#### Challenge
Rescale the lines starting with the one containing "Click the map zoom-out minus button" and going on through the one containing "coord(313,216)": write out only those lines again, requests included, with each coordinate in the answers multiplied by 0.65 and rounded to a whole number, halves up. Leave the pictures out.

#### Given records
- - - - -

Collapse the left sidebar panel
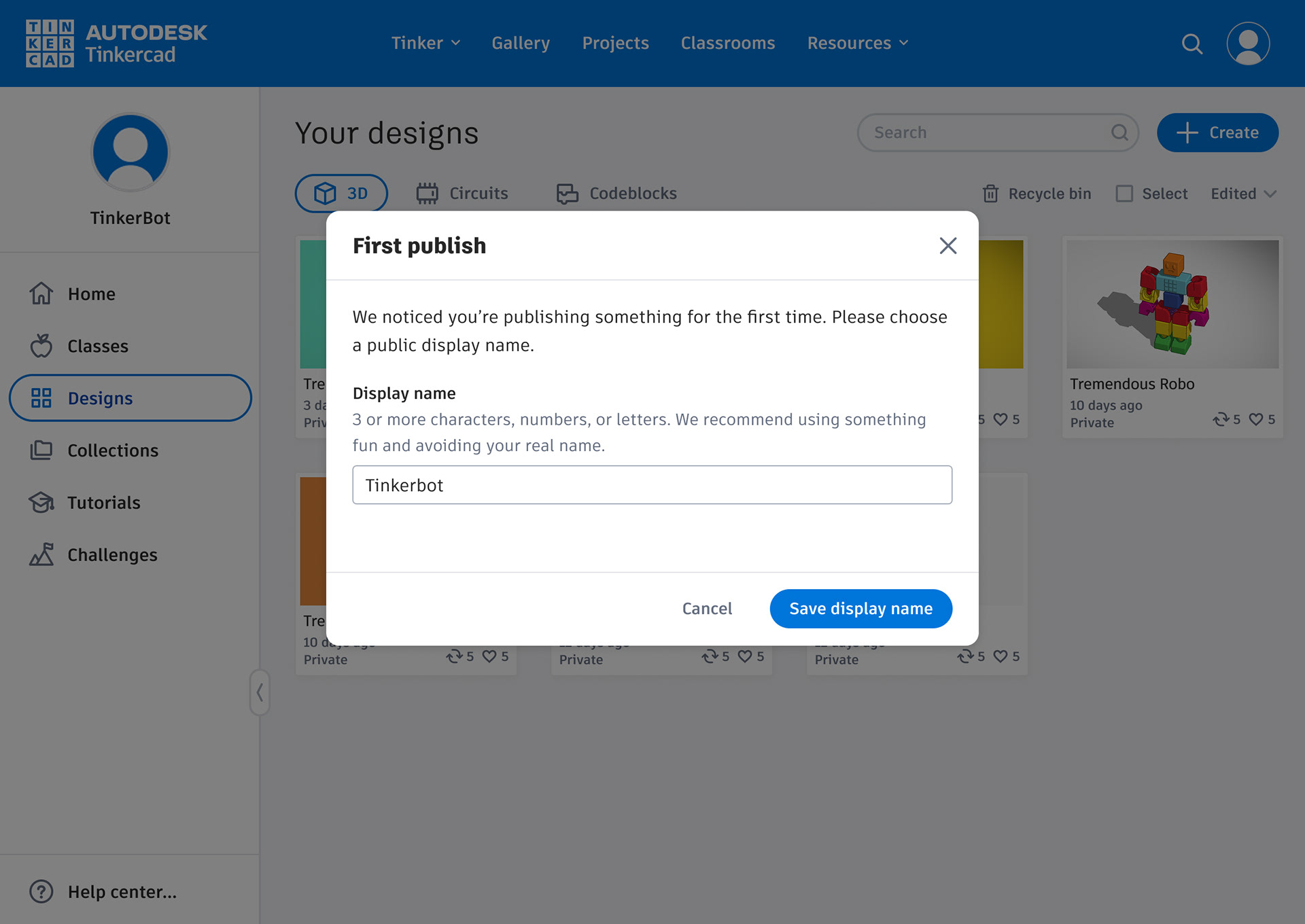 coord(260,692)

- - - - -

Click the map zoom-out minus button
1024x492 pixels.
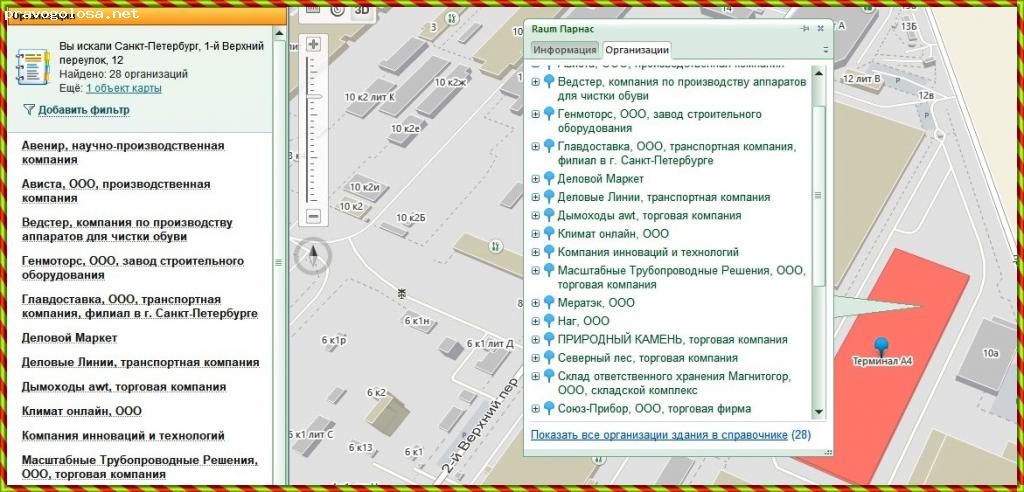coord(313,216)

- - - - -

#### Task solution
Click the map zoom-out minus button
1024x492 pixels.
coord(203,140)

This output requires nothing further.